TASK REQUIREMENTS -> Transcribe the passage of the excerpt below on the officers' motions and the domestic violence arrest, from "Because defendants Isaac" up to and including "United States Constitution.".

DOCUMENT SECTION ->

>> begin

Because defendants Isaac and Monroig did participate in the events in issue, we address their motions together. Both police officers aver that their actions did not violate plaintiff's rights under the Fourth or Fourteenth Amendments of the United States Constitution.

The uncontested material facts, as supported by the accompanying documentation, particularly the sworn statements of Isaac and Monroig reflect the following:

Both police agents are assigned to work in Precinct 162 of Río Piedras. Neither one of them had ever met the plaintiff or his family members prior to events of May 18, 2004. Between 4:00 and 5:00 a.m. a call was received at their precinct, dispatched through the 9-1-1 emergency system, regarding a Law 54 (domestic violence) violation in progress at the plaintiff's home in Villa Los Olmos urbanization in Río Piedras, which is within the area of coverage of their precinct. Isaac and Monroig were assigned to investigate the complaint and they went to the scene in a patrol car. Upon arriving at the residence, they found plaintiff in the garage and his wife and sons in the house. They interviewed the family members who informed them that the plaintiff and his spouse had argued, that he used profane language against her, became extremely aggressive and defiant to the point that his two sons, fearing for their mother's safety, removed him from the house. Allende stated that she wished to file charges against her husband. The officers determined that there was probable cause to arrest plaintiff for a violation of Puerto Rico's Public Law 54, which makes domestic violence a crime. After plaintiff's arrest the officers, accompanied by Allende, took him to the police station. The following morning, Allende returned to the police station and stated that she did not want to file charges under Law 54, but that she did want plaintiff out of the house and a protection order to keep him away.

>> end

EXTRACTED DATA ->
>> begin

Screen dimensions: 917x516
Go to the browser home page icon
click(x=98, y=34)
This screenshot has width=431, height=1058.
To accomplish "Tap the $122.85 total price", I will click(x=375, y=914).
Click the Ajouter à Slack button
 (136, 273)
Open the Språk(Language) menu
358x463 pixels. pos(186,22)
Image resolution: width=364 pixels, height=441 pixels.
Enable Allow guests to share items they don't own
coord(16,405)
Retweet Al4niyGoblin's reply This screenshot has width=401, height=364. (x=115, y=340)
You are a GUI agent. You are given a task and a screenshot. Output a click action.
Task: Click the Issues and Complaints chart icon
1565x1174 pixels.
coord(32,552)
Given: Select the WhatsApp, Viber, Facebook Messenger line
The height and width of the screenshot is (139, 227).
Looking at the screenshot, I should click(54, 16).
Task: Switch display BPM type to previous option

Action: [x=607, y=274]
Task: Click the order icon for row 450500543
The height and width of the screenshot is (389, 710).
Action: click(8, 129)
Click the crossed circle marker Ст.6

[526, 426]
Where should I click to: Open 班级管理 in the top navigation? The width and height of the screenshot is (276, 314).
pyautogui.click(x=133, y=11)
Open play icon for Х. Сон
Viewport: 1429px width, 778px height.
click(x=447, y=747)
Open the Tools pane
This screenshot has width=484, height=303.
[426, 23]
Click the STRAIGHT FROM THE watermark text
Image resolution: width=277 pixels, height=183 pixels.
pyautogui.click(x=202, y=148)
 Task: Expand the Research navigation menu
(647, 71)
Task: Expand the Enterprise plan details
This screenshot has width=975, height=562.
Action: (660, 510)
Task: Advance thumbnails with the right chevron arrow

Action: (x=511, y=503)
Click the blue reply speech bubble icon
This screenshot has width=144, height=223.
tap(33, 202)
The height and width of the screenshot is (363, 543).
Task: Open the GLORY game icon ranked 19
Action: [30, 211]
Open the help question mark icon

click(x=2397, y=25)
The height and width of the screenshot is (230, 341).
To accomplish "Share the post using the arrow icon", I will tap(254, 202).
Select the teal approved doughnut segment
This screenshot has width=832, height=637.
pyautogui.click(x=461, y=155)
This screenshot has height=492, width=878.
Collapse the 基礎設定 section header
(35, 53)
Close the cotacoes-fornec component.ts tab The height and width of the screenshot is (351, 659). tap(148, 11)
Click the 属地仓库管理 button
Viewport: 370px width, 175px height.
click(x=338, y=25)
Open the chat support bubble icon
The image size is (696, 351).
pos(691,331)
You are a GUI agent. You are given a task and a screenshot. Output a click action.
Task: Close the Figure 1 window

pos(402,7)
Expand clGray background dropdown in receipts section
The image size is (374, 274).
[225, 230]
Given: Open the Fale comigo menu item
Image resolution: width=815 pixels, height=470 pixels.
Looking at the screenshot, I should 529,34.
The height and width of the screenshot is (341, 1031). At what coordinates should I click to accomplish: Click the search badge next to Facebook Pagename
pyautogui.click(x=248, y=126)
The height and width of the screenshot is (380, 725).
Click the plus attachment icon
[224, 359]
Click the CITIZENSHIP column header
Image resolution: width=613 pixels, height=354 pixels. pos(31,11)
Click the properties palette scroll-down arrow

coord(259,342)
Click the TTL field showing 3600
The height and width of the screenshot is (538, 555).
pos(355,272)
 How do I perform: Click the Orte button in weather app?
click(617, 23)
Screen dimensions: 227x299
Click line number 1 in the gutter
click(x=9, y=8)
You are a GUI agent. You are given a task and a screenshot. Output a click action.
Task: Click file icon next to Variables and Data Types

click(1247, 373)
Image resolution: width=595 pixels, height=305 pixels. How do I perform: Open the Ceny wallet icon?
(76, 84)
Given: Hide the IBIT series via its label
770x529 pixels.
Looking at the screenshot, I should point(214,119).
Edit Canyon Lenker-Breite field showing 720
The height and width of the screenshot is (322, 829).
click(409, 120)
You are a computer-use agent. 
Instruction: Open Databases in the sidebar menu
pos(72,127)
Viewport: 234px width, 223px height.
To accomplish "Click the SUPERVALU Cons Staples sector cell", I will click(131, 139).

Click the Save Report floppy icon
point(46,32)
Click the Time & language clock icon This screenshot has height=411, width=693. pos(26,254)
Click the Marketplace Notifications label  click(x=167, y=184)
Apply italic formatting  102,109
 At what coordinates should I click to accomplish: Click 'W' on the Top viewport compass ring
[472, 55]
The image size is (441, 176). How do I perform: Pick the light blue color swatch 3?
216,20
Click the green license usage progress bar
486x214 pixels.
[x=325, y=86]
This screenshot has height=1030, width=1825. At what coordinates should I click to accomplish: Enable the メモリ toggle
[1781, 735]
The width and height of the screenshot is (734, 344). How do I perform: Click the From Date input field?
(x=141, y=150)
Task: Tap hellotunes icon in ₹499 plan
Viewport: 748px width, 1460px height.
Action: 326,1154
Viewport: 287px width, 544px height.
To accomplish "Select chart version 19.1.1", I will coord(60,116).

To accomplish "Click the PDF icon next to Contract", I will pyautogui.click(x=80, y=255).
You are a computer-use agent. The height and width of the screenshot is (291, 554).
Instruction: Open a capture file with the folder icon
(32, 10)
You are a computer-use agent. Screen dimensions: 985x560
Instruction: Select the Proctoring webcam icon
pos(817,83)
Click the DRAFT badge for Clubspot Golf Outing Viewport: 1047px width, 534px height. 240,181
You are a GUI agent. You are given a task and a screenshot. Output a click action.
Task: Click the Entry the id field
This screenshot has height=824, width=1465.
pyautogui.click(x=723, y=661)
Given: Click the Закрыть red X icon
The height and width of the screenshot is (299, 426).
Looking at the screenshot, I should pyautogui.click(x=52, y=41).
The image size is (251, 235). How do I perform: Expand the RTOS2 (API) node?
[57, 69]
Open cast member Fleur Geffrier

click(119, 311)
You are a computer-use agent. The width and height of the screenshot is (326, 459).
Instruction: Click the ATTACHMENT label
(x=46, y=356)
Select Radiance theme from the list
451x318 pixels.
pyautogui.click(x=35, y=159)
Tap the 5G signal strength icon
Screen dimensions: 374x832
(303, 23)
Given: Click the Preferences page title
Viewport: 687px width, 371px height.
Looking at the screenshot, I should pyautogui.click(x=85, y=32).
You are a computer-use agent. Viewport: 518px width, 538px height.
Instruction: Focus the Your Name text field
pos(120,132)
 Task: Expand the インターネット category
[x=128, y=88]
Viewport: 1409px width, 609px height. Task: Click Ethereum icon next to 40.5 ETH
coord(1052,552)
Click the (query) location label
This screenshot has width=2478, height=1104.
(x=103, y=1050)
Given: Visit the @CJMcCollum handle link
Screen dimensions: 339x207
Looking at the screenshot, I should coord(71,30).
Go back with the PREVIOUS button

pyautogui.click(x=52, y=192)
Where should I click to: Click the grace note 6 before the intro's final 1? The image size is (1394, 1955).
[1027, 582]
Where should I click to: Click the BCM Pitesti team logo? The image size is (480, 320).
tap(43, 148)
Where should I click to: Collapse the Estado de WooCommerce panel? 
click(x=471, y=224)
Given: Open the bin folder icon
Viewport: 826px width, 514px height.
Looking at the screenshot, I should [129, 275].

>> end

OUTPUT FOR THIS EXERCISE ->
Because defendants Isaac and Monroig did participate in the events in issue, we address their motions together. Both police officers aver that their actions did not violate plaintiff's rights under the Fourth or Fourteenth Amendments of the United States Constitution.